Buoyed by an improved economic outlook across Malaysia, Sabah’s emerging middle class is expected to spearhead the expansion of the state’s fledgling financial services sector. However, with penetration levels still low, educating Sabah’s population on topics such as investment and financial planning is likely to prove instrumental in supporting the industry going forward.
Sabah’s officials recently highlighted both the vast growth potential in the state’s financial services industry and the benefits that products and services, such as collective investment mechanisms, could offer locals.
On January 30, Sabah Community Development and Consumer Affairs Minister, Datuk Azizah Mohd Dun, said that Malaysia’s growing unit trust industry was now offering low- and middle-income groups an opportunity to make money from the stock market. Unit trusts allow investors to pool money and use a broad spread of shares to reduce risk.
Azizah told Bernama, the state news agency, that around 43 unit trust management companies had been established between 1956, when Malayan Unit Trust was set up, and November 30 last year. The firms now manage 607 unit trust funds between them, she added.
The minister’s words echoed comments made last April by the Minister for Housing and Local Government, Datuk Hajiji Noor, during the 13th National Unit Trust Week in Sabah. Noor told participants that he hoped Trust Week would help highlight the role investment and financial planning could play in supporting the well-being of familes.
PNB unit trusts were among the top choices for investors, he added, with figures showing that over 144bn units were held by more than 10m people worldwide. Hajiji said the total number of investors included around 1m Sabahans who collectively owned around 12m units.
Azizah said the net asset value of the unit trust industry reached RM293.9bn ($95bn) last November. From the 607 funds available, she added, 171 were sharia-compliant. Sabah’s evolving financial services sector is well placed to benefit from the expanding sharia-compliant segment, which remains earmarked for significant growth. Keen to tap rising demand, several banks in the state have already begun offering Islamic financial products and services.

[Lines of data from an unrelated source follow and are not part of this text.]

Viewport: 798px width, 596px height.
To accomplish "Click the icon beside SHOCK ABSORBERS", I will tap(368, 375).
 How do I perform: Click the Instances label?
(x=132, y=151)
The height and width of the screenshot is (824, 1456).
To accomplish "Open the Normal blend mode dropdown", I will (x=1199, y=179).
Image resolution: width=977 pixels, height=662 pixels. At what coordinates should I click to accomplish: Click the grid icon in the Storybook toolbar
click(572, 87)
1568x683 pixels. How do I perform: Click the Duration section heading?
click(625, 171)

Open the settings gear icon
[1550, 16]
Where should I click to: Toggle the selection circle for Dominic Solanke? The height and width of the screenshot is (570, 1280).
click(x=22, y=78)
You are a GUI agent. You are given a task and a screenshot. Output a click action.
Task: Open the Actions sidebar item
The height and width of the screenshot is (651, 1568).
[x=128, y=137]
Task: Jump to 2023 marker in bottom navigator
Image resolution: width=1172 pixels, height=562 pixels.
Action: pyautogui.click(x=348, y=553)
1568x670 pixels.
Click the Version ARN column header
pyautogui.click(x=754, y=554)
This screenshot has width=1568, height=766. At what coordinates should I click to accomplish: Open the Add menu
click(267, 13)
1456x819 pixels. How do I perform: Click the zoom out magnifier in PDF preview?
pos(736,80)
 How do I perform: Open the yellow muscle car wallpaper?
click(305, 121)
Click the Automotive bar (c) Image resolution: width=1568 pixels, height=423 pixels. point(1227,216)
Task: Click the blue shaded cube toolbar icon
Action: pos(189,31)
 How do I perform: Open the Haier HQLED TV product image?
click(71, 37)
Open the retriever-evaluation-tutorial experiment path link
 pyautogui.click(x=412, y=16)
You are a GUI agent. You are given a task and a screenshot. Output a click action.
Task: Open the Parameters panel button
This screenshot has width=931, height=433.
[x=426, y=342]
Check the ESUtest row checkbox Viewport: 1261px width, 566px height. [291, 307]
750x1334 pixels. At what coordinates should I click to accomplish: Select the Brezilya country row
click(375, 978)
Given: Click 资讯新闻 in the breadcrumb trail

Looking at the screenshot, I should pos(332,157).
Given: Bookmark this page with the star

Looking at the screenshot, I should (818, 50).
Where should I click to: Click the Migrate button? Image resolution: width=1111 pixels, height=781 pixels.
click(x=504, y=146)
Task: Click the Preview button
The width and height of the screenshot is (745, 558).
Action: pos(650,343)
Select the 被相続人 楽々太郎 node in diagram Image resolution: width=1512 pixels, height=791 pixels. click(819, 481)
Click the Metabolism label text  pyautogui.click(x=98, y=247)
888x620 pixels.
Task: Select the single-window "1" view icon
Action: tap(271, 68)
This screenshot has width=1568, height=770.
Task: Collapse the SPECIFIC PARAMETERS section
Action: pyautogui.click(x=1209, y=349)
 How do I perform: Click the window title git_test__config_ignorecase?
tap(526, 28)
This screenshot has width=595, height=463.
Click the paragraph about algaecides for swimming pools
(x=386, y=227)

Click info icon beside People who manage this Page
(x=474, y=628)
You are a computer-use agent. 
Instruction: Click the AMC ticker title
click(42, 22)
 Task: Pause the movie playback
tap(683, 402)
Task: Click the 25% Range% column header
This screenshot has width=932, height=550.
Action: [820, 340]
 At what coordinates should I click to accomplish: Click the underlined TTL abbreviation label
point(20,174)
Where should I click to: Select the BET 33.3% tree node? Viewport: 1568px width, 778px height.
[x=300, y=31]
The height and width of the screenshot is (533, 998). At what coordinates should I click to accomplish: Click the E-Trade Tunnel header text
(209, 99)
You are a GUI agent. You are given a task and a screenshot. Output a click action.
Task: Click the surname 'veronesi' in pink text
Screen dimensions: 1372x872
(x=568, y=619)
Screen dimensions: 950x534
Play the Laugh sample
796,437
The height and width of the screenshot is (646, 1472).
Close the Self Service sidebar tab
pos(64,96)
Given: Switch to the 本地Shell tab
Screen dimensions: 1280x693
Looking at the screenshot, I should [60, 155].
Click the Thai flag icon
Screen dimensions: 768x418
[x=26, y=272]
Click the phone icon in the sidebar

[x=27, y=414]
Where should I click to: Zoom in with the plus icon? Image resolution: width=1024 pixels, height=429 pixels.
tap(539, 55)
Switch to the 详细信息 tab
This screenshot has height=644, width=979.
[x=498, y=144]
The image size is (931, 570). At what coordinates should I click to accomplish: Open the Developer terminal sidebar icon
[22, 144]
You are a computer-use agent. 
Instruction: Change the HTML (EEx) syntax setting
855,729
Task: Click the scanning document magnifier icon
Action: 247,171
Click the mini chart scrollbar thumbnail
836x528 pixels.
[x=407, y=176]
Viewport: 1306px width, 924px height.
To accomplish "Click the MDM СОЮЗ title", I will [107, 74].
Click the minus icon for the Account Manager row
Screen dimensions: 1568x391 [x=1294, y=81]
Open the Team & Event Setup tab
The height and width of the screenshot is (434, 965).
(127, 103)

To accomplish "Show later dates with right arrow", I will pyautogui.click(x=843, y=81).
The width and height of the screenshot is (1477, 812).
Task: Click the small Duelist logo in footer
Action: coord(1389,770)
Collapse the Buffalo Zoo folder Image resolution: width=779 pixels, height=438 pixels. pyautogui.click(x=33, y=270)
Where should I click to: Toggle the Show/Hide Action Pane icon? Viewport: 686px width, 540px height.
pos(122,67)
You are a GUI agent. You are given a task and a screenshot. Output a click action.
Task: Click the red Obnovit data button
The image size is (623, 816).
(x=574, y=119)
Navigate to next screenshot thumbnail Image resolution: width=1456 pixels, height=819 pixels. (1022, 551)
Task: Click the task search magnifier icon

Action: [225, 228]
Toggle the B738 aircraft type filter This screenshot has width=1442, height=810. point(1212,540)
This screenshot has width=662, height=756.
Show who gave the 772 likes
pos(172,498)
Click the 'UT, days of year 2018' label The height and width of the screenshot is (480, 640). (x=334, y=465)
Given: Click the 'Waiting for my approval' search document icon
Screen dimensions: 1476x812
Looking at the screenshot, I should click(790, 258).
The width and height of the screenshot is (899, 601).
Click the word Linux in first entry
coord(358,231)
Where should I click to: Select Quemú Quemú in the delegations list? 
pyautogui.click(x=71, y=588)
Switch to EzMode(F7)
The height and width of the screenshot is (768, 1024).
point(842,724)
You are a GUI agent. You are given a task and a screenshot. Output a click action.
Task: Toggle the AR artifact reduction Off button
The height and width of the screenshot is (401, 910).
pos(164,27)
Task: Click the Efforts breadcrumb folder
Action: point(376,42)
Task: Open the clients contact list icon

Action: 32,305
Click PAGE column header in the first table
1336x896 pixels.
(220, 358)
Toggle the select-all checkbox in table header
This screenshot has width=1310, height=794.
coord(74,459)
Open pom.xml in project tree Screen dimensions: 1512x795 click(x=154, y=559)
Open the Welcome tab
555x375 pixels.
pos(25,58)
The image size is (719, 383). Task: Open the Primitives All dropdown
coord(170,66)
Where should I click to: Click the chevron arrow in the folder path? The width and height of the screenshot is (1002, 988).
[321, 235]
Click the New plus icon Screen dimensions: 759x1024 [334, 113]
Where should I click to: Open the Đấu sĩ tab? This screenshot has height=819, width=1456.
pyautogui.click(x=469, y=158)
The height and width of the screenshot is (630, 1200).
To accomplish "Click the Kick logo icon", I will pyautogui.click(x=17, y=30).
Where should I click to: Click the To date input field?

Last February saw the opening of Standard Chartered Saadiq in Sabah, a wholly-owned Islamic banking subsidiary of the country’s oldest bank, Standard Chartered Bank Malaysia. The bank also launched an Islamic financial services education programme in 2012.
Standard Chartered Bank Malaysia’s managing director and chief executive officer, Osman Morad, described the subsidiary in Sabah as the “next generation branch”, adding that the project underlined the institution’s confidence in the rapid economic growth potential of the state.
The Malaysia Building Society (MBSB), which offers retail banking products and services, also set up a representative office in Sabah in 2012. In the previous year, Malaysia’s Agrobank , the Islamic bank AmBank and Saudi Arabia's Al Rajhi Bank all opened new branches in Sabah.
In other signs of growth, the Sabah Development Bank in August issued three tranches of five-, seven- and 10-year bonds, at coupon rates of 4.15%, 4.3% and 4.55%, respectively, and a total issuance size of RM500m ($161.37m). The bonds were rated AA1 by RAM Ratings.
The Sabah Credit Corporation was awarded “AA1” and “P1” issue ratings in July by RAM Ratings, which described the outlook for the state financial institution as stable. In the previous month, RAM also assigned long- and short-term issue ratings of “AA1” and “P1” to the Sabah Development Bank (SDB), noting the “strategic role” the financial institution was playing in supporting the state’s goals.
Earlier in the same month, the SCC issued three tranches of sukuk, with tenures of five, seven and 10 years, amounting to RM200m ($64.7m). In August, the SDB also issued three tranches of five-, seven- and 10-year bonds, totalling RM500m ($161.37m).
Officials are confident that Sabah’s financial services industry should also receive a boost from Malaysia’s positive economic outlook. Deputy Chief Minister Yee Moh Chai said last July that increasing population and rising disposable income should lead to higher demand for financial services, particularly insurance.
“There is no doubt that this sector is steadily growing and hopefully would increase the penetration rate,” he said at the opening of AXA Affin Life Insurance’s branch in the state capital Kota Kinabalu. “With the thriving property segment and development in major areas in Sabah, the property and land insurance are set to grow significantly in the next few years.”
Demand for financial services in Sabah will continue to rise as investment-related wealth accumulates and the state’s middle class grows in numbers. However, while the government is leading the drive to encourage investment, the introduction of incentives would almost certainly strengthen its efforts to boost growth in Sabah’s financial services industry.